Calculation Method
LifeCourse Associates has compiled a database of the nearly 14,000 leaders who have served since 1789 as U.S. President or Vice President; as U.S Supreme Court Justice; as a member of the U.S. Congress; or as a state governor. The database also includes, from 1775 to 1787, delegates to the Continental Congress and state governors. For nearly every person, the database records the leader’s name, party, state, year of birth, year of death, and years or Congresses of service. For a few persons, some data are unknown — most commonly year of birth for persons born before 1830; but in no year do these leaders comprise more than one percent of leaders serving.
Definition of Generation and Leadership Share
Each leader belongs to a generation as defined by his or her birthyear—from the Awakening Generation (born 1701–1723) to Generation X (born 1961–1981). See the accompanying key (in sidebar) for defining dates for every generation. A generation’s leadership share of the House, Senate, governorships, or Continental Congress is defined as the number of leaders belonging to that generation over a two-year period as a share of all leaders during that two-year period. Since 1787, a generation’s overall “national leadership share” is defined as the simple average of the House share, the Senate share, and the governorship share; from 1775 to 1785, it is defined as a simple average of the Continental Congress share and the governorship share.
Odd-Numbered Years
In all of the tables and charts, results for generational share or average age are tabulated by odd-numbered year. For all members of Congress, the results for each odd-numbered year refer to all Representatives or all Senators serving in the House or Senate (however briefly) during the entire subsequent two-year Congress. The percentages for the Senate in 1927, for example, refer to the percentages of all Senators who served at any time during the 70th Congress, which convened in the spring of 1927 and adjourned in the spring of 1929.
However, for state governors, the results refer only to governors who were serving during the midterm of the two year calendar period. The percentages for governors in 1927, for example, refer to the percentages for the governors who served at midnight on December 31, 1927. The same is true for Supreme Court Justices, although we do not present percentages for that office, only absolute counts.
Because of turnover (due to deaths, vacancies, impeachments, resignations, appointments, special elections, contested seats, etc.) during each two-year period and because of missing data (e.g., when birthyears are unknown), the total of 100 percent is often slightly greater or less than the statutory number of House seats, Senate seats, and governorships (today, 435, 100, and 50, respectively) for any given two-year period.
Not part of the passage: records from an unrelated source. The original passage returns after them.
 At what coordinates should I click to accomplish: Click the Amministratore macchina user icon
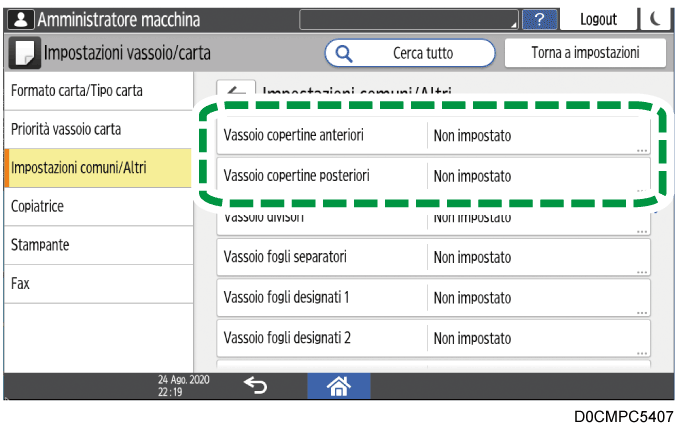click(x=19, y=19)
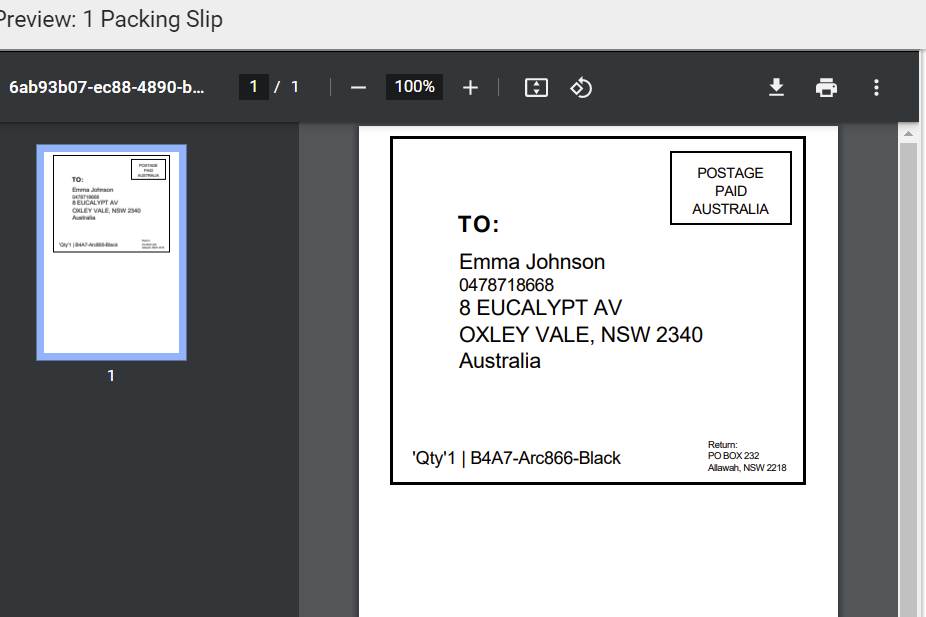Click the PDF file name in toolbar
This screenshot has width=926, height=617.
107,87
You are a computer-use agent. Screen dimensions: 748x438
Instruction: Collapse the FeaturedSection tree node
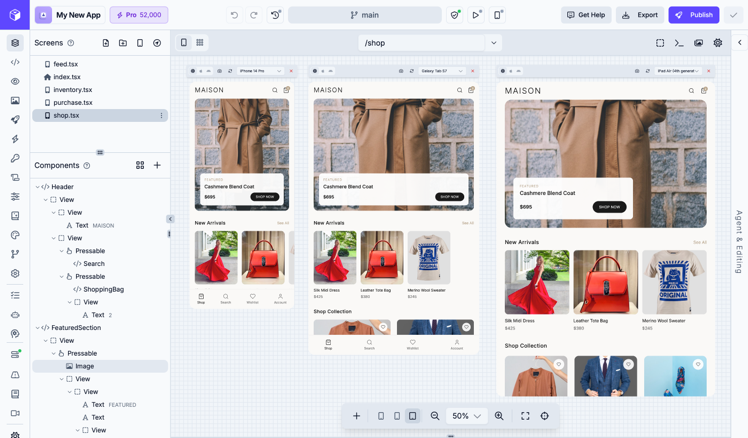pyautogui.click(x=38, y=328)
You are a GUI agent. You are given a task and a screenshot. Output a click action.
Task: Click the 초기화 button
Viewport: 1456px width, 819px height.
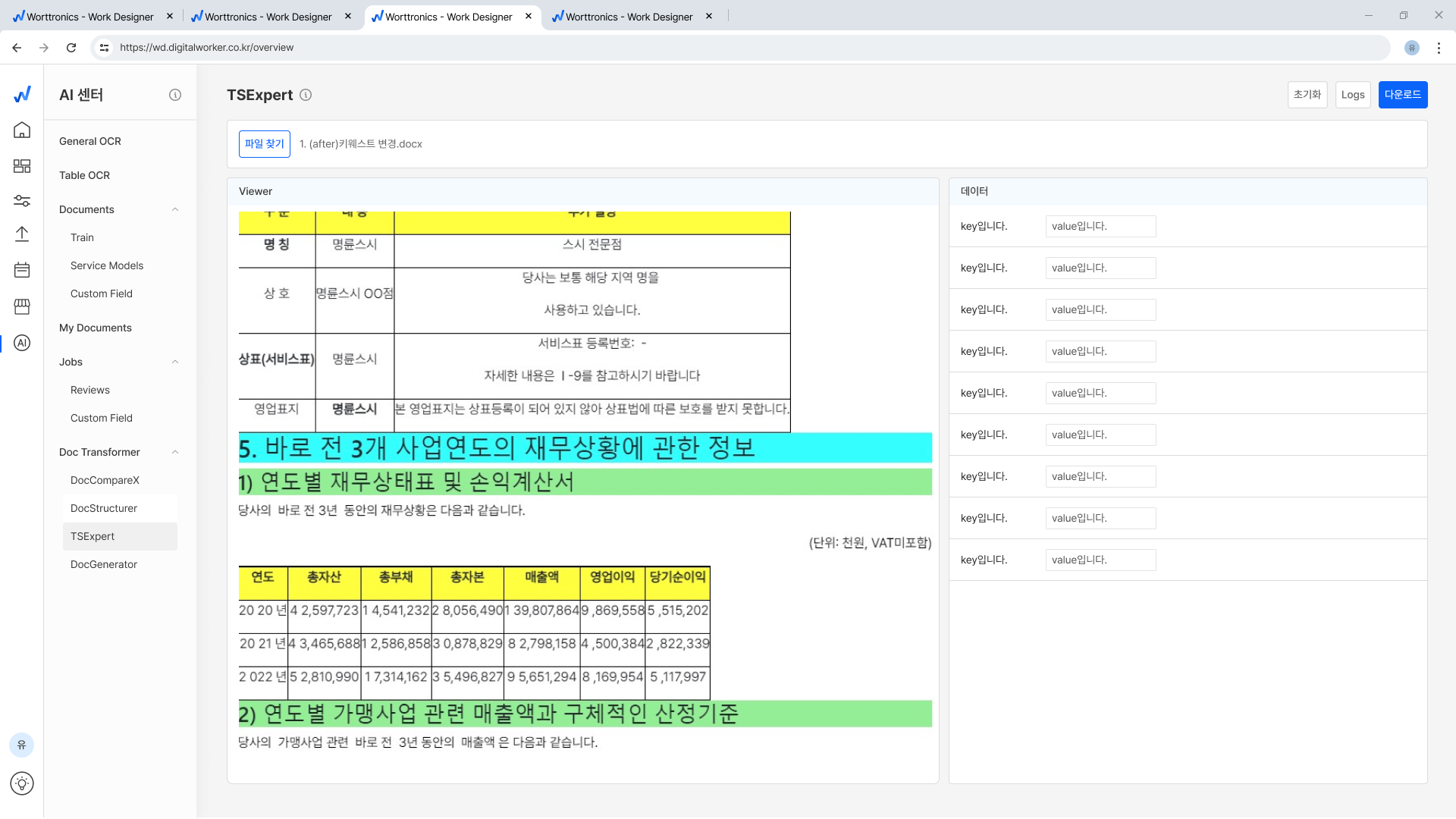point(1307,94)
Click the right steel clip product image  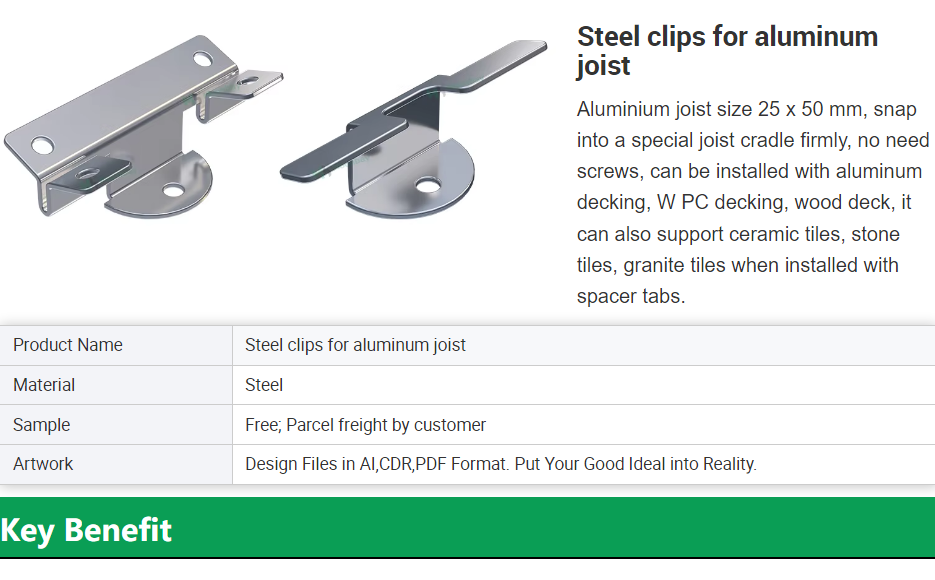point(413,129)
Definition of Leadership Index
A generation's Leadership Index is calculated by summing all leadership shares recorded for odd-numbered years. This value is then multiplied by two, to account for the two-year period each share represents. This final sum is then divided by the generation's total number of birthyears. Essentially, the Leadership Index is the integral of the leadership share curve in the chart, divided by the number of birthyears for the generation.
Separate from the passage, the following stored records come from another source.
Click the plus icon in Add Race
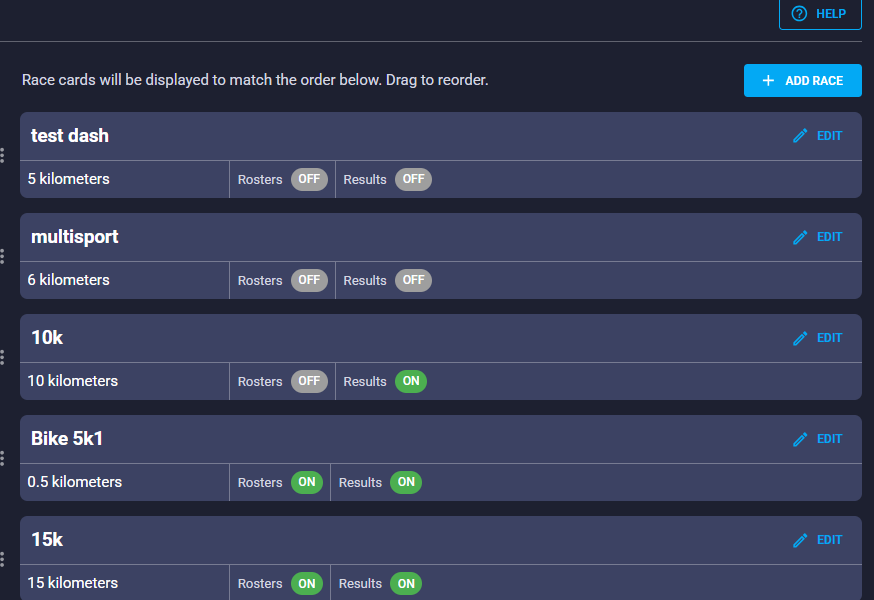 pos(768,80)
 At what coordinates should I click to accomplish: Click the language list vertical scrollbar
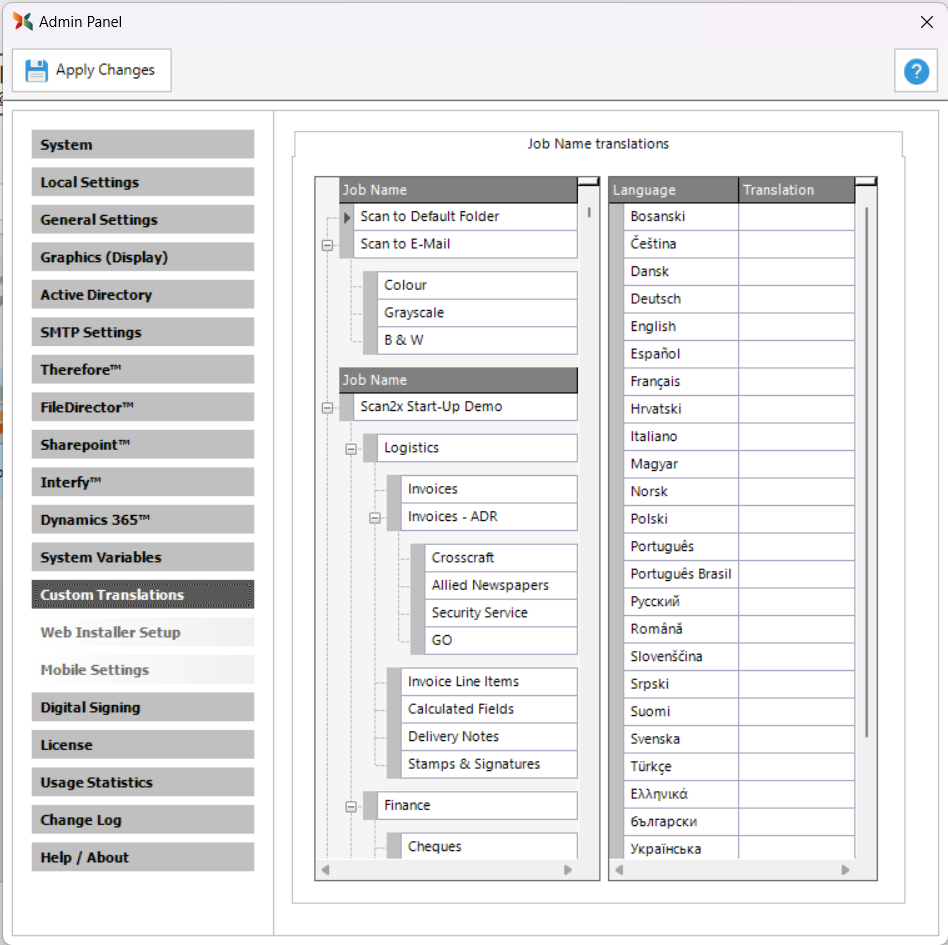866,470
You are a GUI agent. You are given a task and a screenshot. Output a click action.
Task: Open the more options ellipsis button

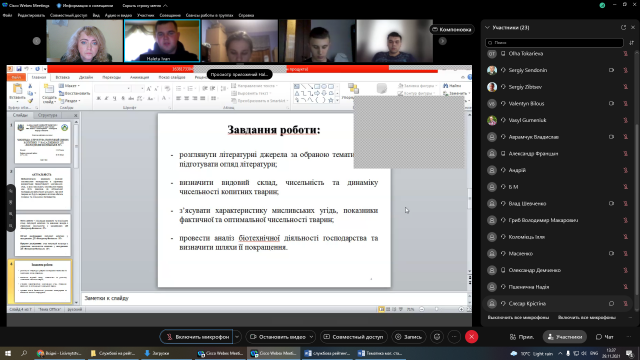454,337
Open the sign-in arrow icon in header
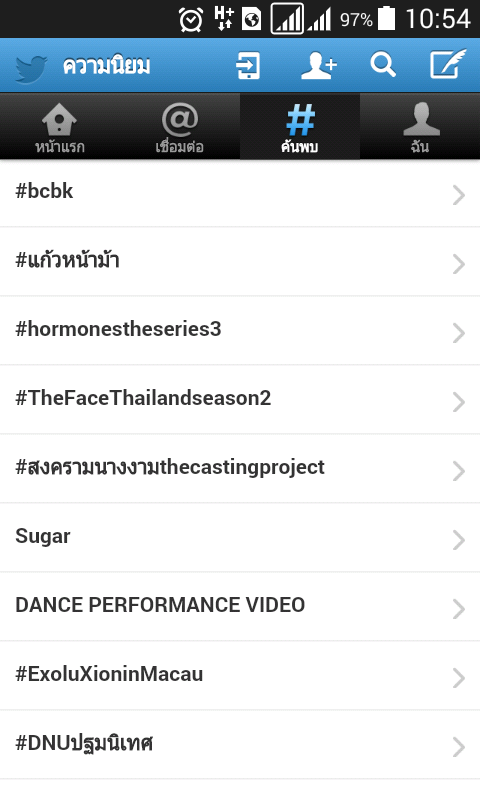Viewport: 480px width, 800px height. (x=248, y=66)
Average Ages and Longevity
The average age of each Congress or two-year period is calculated in a similar fashion: for each body, it is the average age of all leaders serving in that two-year period (or Congress). The average age of national leadership is, similarly, a simple average of all three bodies (since 1789) or two bodies (before 1789). Longevity, for each birth cohort, is tabulated as the average longevity of all leaders born in the cohort year. The longevity of national leadership is an average for all individual leaders in all bodies—not a simple average of longevity for each body.
Sources
For all members of both houses of the U.S. Congress (Senators and Representatives), our data are imported directly from the Biographical Directory of the United States Congress, 1774-Present, now published on-line through the joint efforts of the U.S. Senate Historical Office and Legislative Resource Center of the U.S. House of Representatives. This database, now continuously updated, used to be published in multi-volume hard-copy form. The first edition was published in 1859, under the title Biographical Directory of the United States Congress.
For all U.S. state governors, Presidents, Vice Presidents, and Supreme Court Justices, our data are compiled from Congressional Quarterly, American Political Leaders, 1789–2000 (2000 or more recent editions). With U.S. governors, in questionable cases, we also make use of Larry Kestenbaum’s valuable website, PoliticalGraveyard.com.
For revolutionary-era leaders, including colonial governors and delegates to the Continental Congress, please see the biographical references in Neil Howe and William Strauss, Generations (1991).